Zij namen elkaar bij de hand, ze waren even oud nu, want beiden gingen iets geheel nieuws doen. Ze liepen over het gras, onder de grote boom door naar het huis, dat op hen stond te wachten.
De kamer sloeg op het kind neer met z'n zware lucht van meubels en stoffering die lang niet meer schoongemaakt waren. Het verdriet om de nieuwe geboorte bleef in haar keel steken, toen ze dit pakhuis van de dood zag. Niemand had ooit de tranen van de grote vrouw mogen zien; hier lagen ze tussen de boeken, tussen alle kleinigheden die hier samengebracht waren. Het schaarse licht, dat toegelaten werd, diende slechts om te schaduwen: het ingevallen gezicht van een opgebaarde.
Ze klemde de beer tegen zich aan, wachtte tot de vrouw iets zou zeggen.
‘Hier heeft hij altijd gewoond’ 'zei deze. Ze sprak kort, kon haar onzekerheid nauwelijks verbergen achter haar kracht, waar mee ze iedereen, behalve hem, van zich af had weten te houden. Ze liep door de kamer, schaduwen sprongen nerveus om haar heen.

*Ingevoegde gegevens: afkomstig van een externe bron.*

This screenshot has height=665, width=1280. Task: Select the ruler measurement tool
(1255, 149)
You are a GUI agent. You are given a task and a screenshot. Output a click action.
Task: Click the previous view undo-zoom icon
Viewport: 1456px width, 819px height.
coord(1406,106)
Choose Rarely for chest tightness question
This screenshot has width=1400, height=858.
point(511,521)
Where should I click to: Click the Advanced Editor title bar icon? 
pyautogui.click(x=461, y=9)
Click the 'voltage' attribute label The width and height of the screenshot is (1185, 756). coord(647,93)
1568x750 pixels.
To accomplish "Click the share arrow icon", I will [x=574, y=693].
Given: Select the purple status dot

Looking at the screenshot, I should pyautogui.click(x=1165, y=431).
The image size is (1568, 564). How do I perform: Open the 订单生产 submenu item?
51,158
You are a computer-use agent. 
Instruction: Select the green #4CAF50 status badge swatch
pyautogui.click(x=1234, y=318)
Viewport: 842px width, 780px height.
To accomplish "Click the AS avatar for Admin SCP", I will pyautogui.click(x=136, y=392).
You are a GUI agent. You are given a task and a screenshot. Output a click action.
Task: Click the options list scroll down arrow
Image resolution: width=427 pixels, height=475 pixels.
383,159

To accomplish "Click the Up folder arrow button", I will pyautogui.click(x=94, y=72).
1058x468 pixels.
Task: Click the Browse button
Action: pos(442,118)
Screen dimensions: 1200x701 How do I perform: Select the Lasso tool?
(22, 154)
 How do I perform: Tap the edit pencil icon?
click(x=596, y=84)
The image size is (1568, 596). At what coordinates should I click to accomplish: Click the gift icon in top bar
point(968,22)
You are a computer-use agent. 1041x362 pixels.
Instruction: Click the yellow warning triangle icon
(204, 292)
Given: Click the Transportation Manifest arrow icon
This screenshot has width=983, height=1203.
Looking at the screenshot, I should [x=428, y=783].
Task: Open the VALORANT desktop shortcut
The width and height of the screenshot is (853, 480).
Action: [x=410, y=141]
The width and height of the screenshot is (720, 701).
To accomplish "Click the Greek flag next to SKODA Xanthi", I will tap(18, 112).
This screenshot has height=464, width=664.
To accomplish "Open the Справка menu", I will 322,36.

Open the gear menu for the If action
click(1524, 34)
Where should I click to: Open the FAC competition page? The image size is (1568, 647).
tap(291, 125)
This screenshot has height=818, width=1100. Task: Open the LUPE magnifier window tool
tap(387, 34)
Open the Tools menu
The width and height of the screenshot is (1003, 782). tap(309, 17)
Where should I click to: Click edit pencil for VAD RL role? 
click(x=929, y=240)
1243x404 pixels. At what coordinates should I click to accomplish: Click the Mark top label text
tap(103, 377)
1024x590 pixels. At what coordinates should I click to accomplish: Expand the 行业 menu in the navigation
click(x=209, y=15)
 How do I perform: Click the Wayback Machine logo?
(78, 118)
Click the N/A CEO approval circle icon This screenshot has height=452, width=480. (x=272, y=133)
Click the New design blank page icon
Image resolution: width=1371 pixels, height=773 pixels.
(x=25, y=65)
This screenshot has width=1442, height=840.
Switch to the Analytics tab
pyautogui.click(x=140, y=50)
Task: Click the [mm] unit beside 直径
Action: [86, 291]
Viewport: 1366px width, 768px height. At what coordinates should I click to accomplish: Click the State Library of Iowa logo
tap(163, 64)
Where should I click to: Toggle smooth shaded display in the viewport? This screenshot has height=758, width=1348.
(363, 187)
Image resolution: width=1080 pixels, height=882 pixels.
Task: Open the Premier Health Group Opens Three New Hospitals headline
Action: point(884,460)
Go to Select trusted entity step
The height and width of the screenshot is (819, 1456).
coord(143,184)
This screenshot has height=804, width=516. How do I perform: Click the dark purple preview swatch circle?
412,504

‘Kom hier, liefje’, zei ze. Het kind kwam naar haar toe. Ze had haar hier niet binnen moeten laten, een graf verdraagt dat niet. Hij is dood, had het kind gezegd, 't is een pop. ‘Kijk’, zei ze en wees naar het portret boven de haard, ‘je zult hem niet meer kennen, dit was je grootvader’.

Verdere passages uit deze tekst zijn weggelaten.